Work request:
Pictures must be left out. Retype exactly the lines from the one containing "427x342 pixels." through the last line of the records below.

Entries provided START

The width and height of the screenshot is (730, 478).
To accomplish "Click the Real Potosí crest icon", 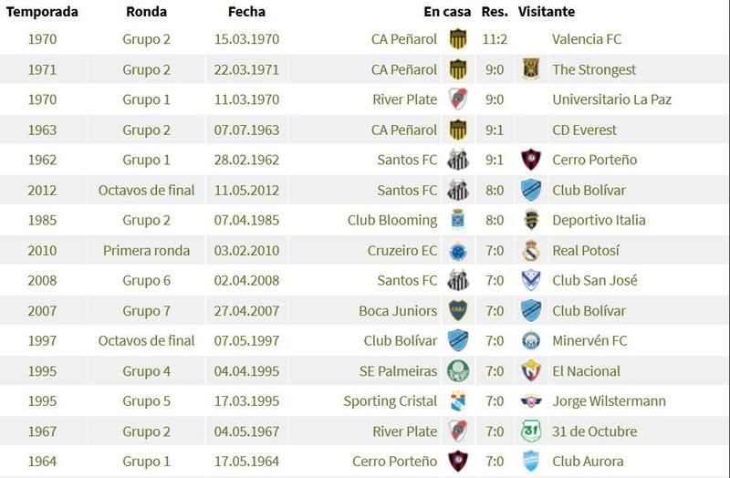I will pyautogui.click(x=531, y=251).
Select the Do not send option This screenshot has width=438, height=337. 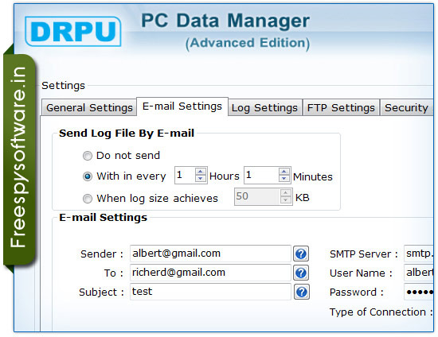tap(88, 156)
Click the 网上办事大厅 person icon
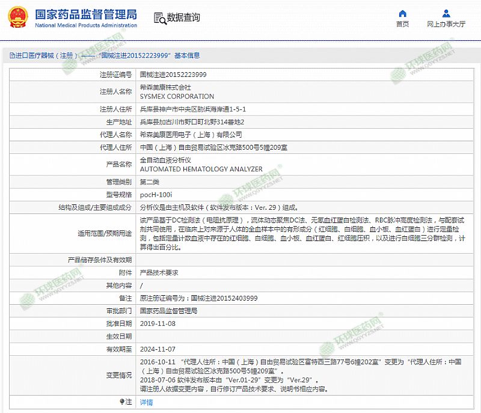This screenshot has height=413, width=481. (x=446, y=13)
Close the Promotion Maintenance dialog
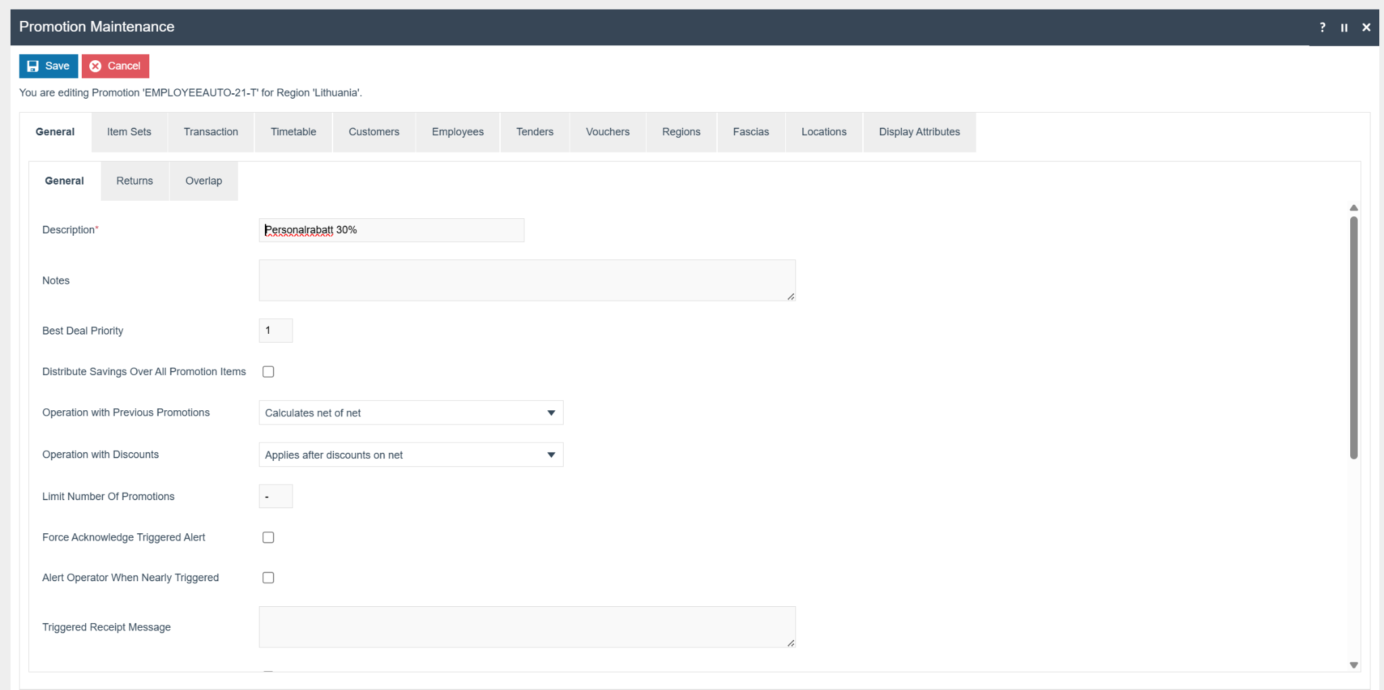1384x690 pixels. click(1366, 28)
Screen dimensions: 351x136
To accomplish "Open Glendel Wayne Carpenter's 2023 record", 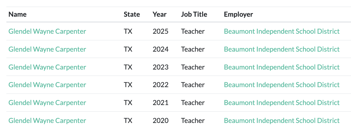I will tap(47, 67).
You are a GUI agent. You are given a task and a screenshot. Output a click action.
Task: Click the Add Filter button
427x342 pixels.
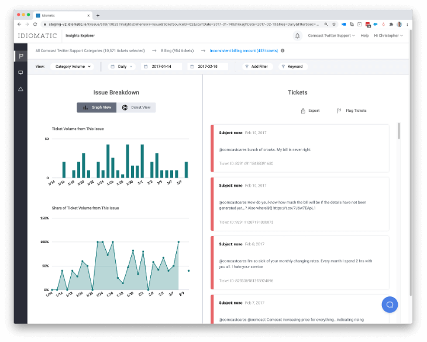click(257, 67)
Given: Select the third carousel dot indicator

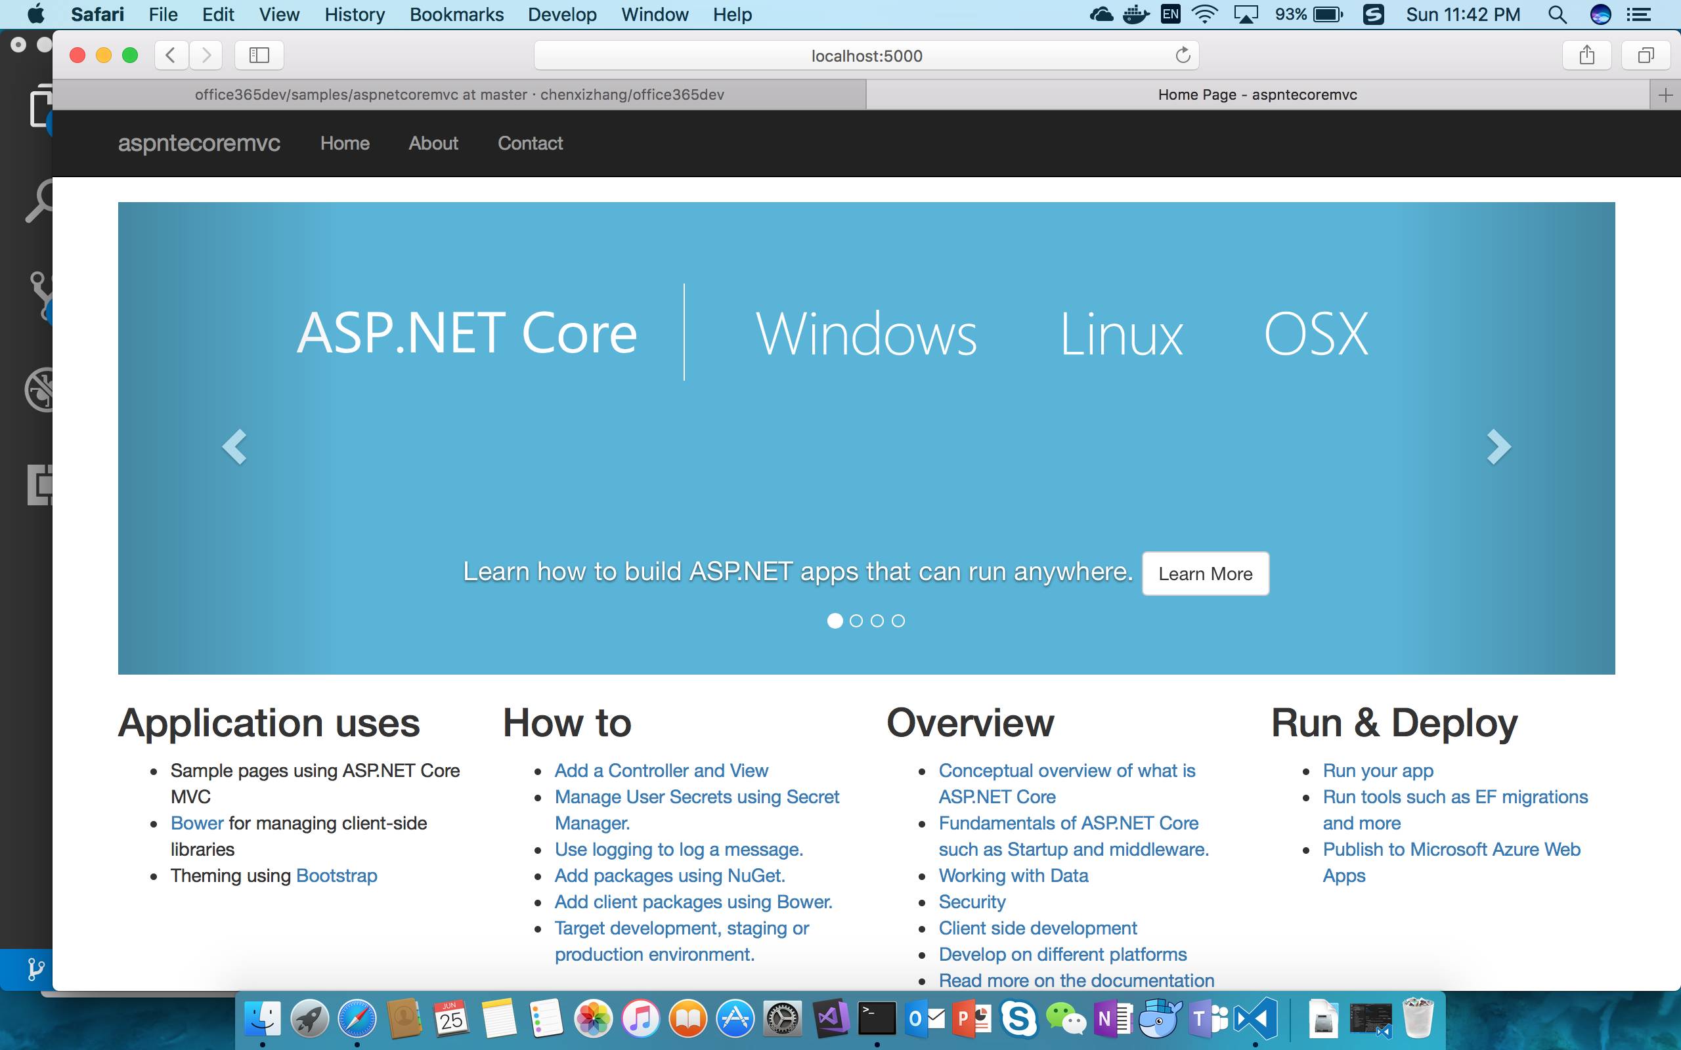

Entries provided END

Reply to the task:
427x342 pixels.
click(257, 67)
Given: Select the third carousel dot indicator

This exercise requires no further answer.